- Born: June 13, 1955 (age 71) New York City, U.S.
- Education: Brown University (BA)
- Occupations: Journalist; political correspondent;
- Employer: NPR
- Notable credit(s): National Public Radio FOX News Sunday Washington Week

= Mara Liasson =

American journalist and political pundit (born 1955)

Mara Liasson (/ˈmɑrə ˈlaɪ.əsən/; born June 13, 1955) is an American journalist and political pundit. She is the national political correspondent for NPR, and a contributor at Fox News Channel.

==Early life==
Liasson was born in New York City to a Jewish family. She grew up in Scarsdale, New York and graduated from Scarsdale High School in 1973. Additionally, when she was studying at Scarsdale High School, she was one of a few students to form the Scarsdale Alternative School, an experimental democratic community that still exists today. She is a graduate of Brown University (class of 1977) with a bachelor's degree in American history.

==Career==
Liasson's first reporting job was at The Vineyard Gazette, on Martha’s Vineyard, Mass.
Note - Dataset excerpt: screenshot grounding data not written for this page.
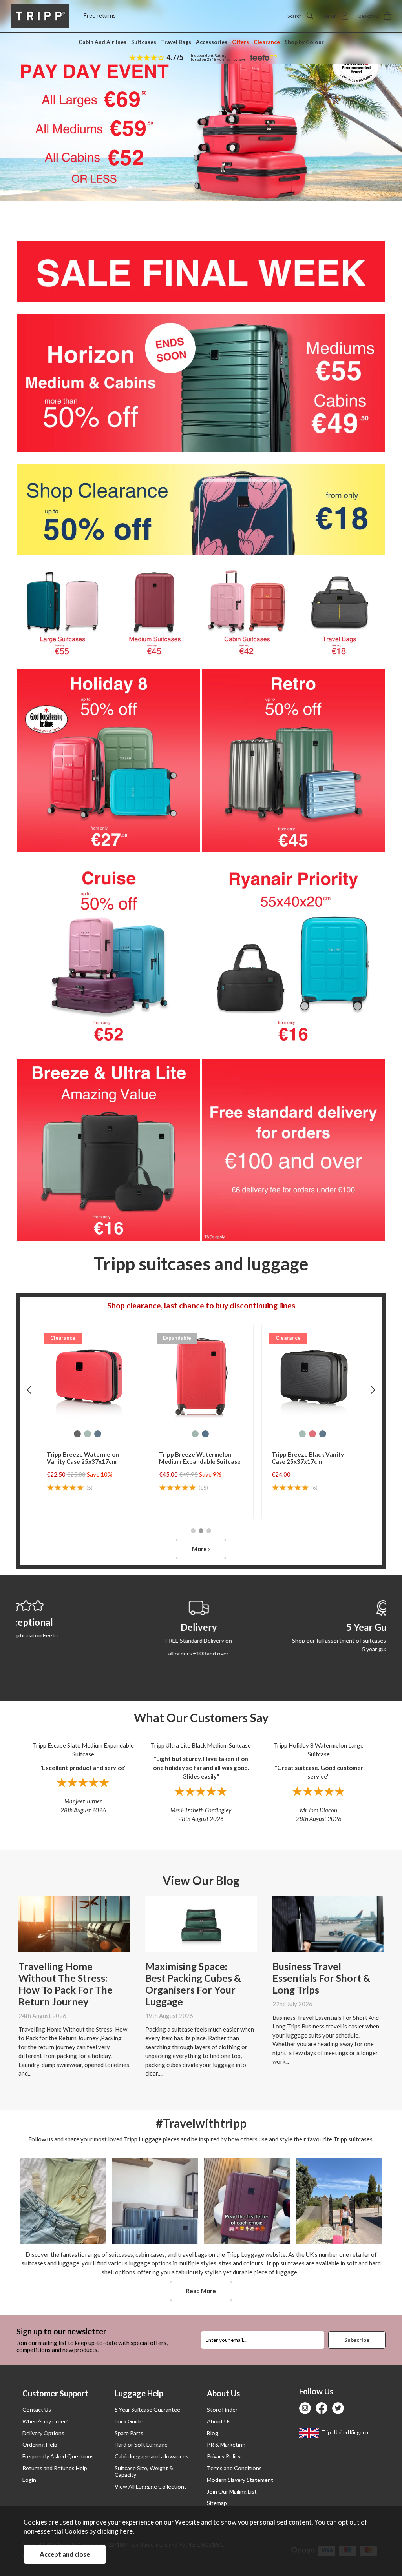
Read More (201, 2290)
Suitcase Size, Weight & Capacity (144, 2471)
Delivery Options (43, 2433)
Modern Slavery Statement (240, 2479)
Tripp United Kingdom (345, 2432)
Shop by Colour (304, 41)
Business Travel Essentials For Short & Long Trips (321, 1978)
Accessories (211, 41)
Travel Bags (176, 41)
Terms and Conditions (234, 2468)
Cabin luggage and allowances (151, 2456)
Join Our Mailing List (232, 2491)
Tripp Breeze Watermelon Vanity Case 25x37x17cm (83, 1458)
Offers (240, 41)
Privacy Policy (224, 2456)
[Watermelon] (312, 1433)
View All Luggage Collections (151, 2486)
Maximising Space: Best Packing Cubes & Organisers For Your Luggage (193, 1983)
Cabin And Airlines (102, 41)
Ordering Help (39, 2444)
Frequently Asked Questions (58, 2456)
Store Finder (222, 2409)
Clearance (267, 41)
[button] (193, 1530)
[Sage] (87, 1433)
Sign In (330, 16)
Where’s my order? (45, 2421)
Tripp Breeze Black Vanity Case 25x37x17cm (308, 1458)
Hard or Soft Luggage (141, 2444)
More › (201, 1548)
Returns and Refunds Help (54, 2468)
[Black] (77, 1433)
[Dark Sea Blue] (97, 1433)
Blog (212, 2433)
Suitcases (143, 41)
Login (29, 2479)
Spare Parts (129, 2433)
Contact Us (36, 2409)
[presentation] (28, 1390)
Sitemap (217, 2503)
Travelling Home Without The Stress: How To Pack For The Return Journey (65, 1983)
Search (294, 16)
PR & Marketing (226, 2444)
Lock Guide (129, 2421)
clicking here (115, 2531)
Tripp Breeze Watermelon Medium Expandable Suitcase (200, 1458)
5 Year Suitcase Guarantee (147, 2409)
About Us (219, 2421)
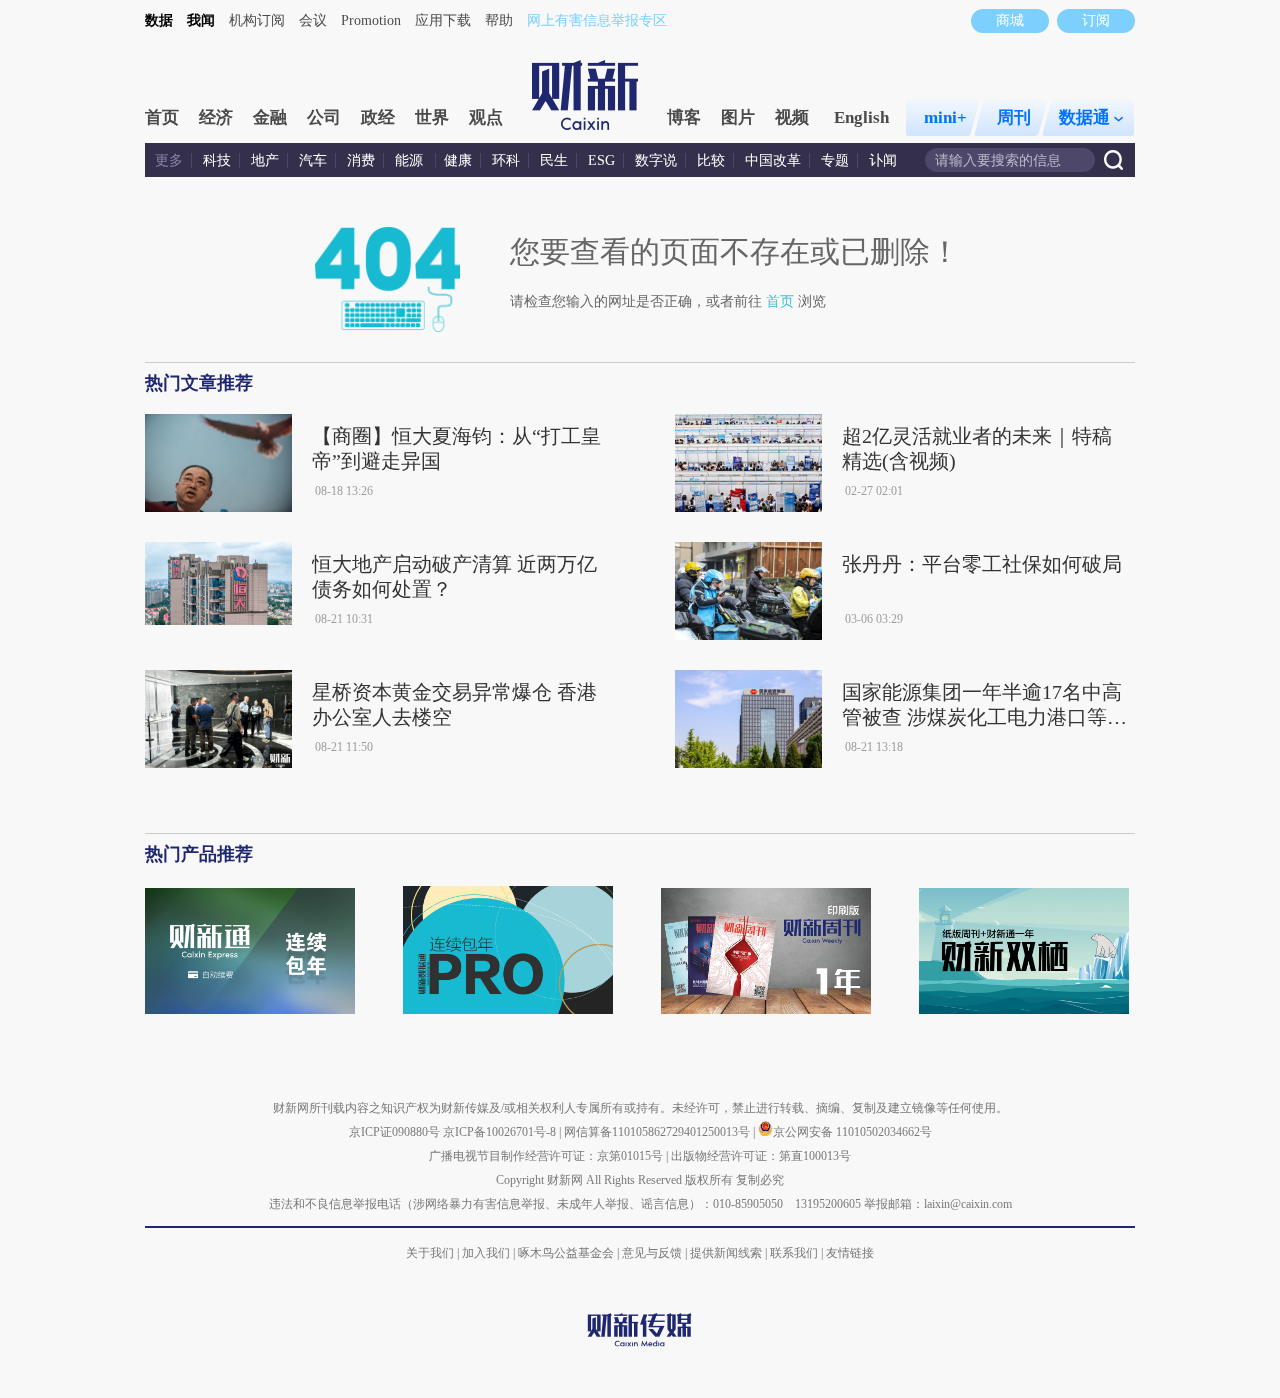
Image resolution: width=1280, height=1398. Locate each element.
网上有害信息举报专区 (597, 20)
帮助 (499, 20)
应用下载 (443, 20)
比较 (711, 160)
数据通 (1084, 117)
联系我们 (794, 1253)
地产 (265, 160)
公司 (324, 117)
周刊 (1014, 117)
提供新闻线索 (726, 1253)
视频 (792, 117)
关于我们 (430, 1253)
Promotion (371, 20)
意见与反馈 (652, 1253)
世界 (432, 117)
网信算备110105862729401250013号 (658, 1132)
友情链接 (850, 1253)
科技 (217, 160)
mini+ (945, 117)
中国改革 (773, 160)
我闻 (201, 20)
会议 (313, 20)
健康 (458, 160)
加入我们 (486, 1253)
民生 (554, 160)
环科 (506, 160)
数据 (159, 20)
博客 (684, 117)
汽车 (313, 160)
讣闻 (883, 160)
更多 (169, 160)
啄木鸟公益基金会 (567, 1253)
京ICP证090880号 (394, 1132)
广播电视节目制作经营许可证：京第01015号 (546, 1156)
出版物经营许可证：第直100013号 (761, 1156)
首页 (162, 117)
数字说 (656, 160)
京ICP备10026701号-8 (501, 1132)
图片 (738, 117)
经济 (216, 117)
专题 (835, 160)
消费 (361, 160)
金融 (270, 117)
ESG (601, 160)
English (861, 117)
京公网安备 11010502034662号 (852, 1132)
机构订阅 (257, 20)
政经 (378, 117)
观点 (486, 117)
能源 (411, 160)
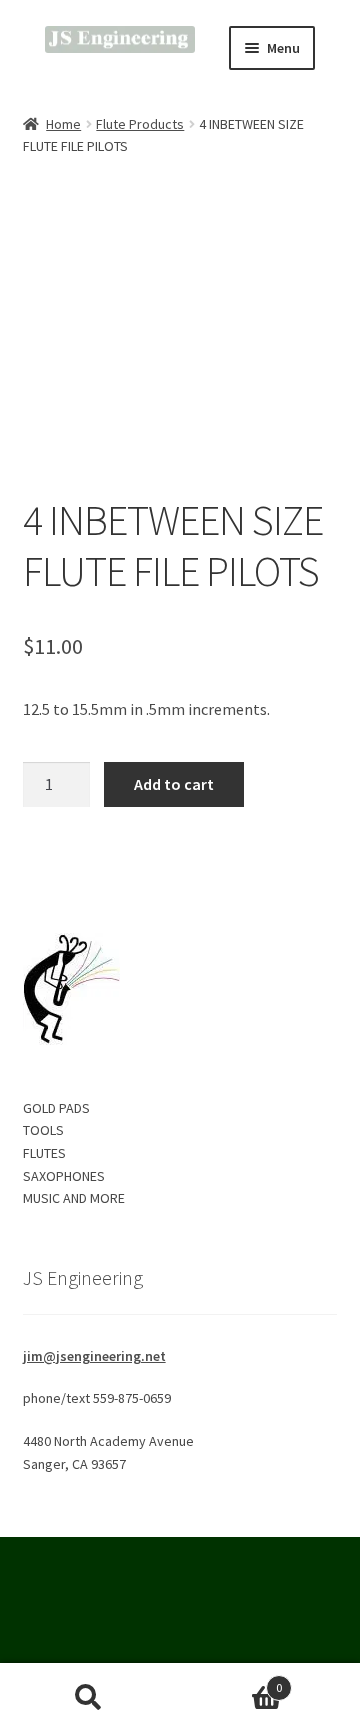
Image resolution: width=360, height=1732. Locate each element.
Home (63, 124)
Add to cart (174, 784)
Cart (230, 1680)
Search (89, 1698)
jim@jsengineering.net (94, 1356)
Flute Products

Liasson was a freelance radio and television reporter in San Francisco and worked at Berkeley's KPFA before joining NPR in 1985. She was awarded a Knight-Bagehot Fellowship in Economics and Business Journalism to study at Columbia University Graduate School of Journalism for a year; she took leave to do that in 1988–89, then became NPR's congressional correspondent. She was NPR's White House correspondent from 1992 to 2001, receiving the White House Correspondents' Association's Merriman Smith Award for daily news coverage for 1994, 1995 and 1997. She is now NPR's national political correspondent.

She joined Fox News in 1997. She is a regular contributor to Special Report with Bret Baier and a panelist on FOX News Sunday.

She has also worked as a panelist for the WETA-TV weekend news program Washington Week, which is aired on many PBS member stations.

==Personal life==
She was married to the late Jonathan Cuneo, a partner in the law firm of Cuneo Gilbert & LaDuca in Washington, D.C. They have three children.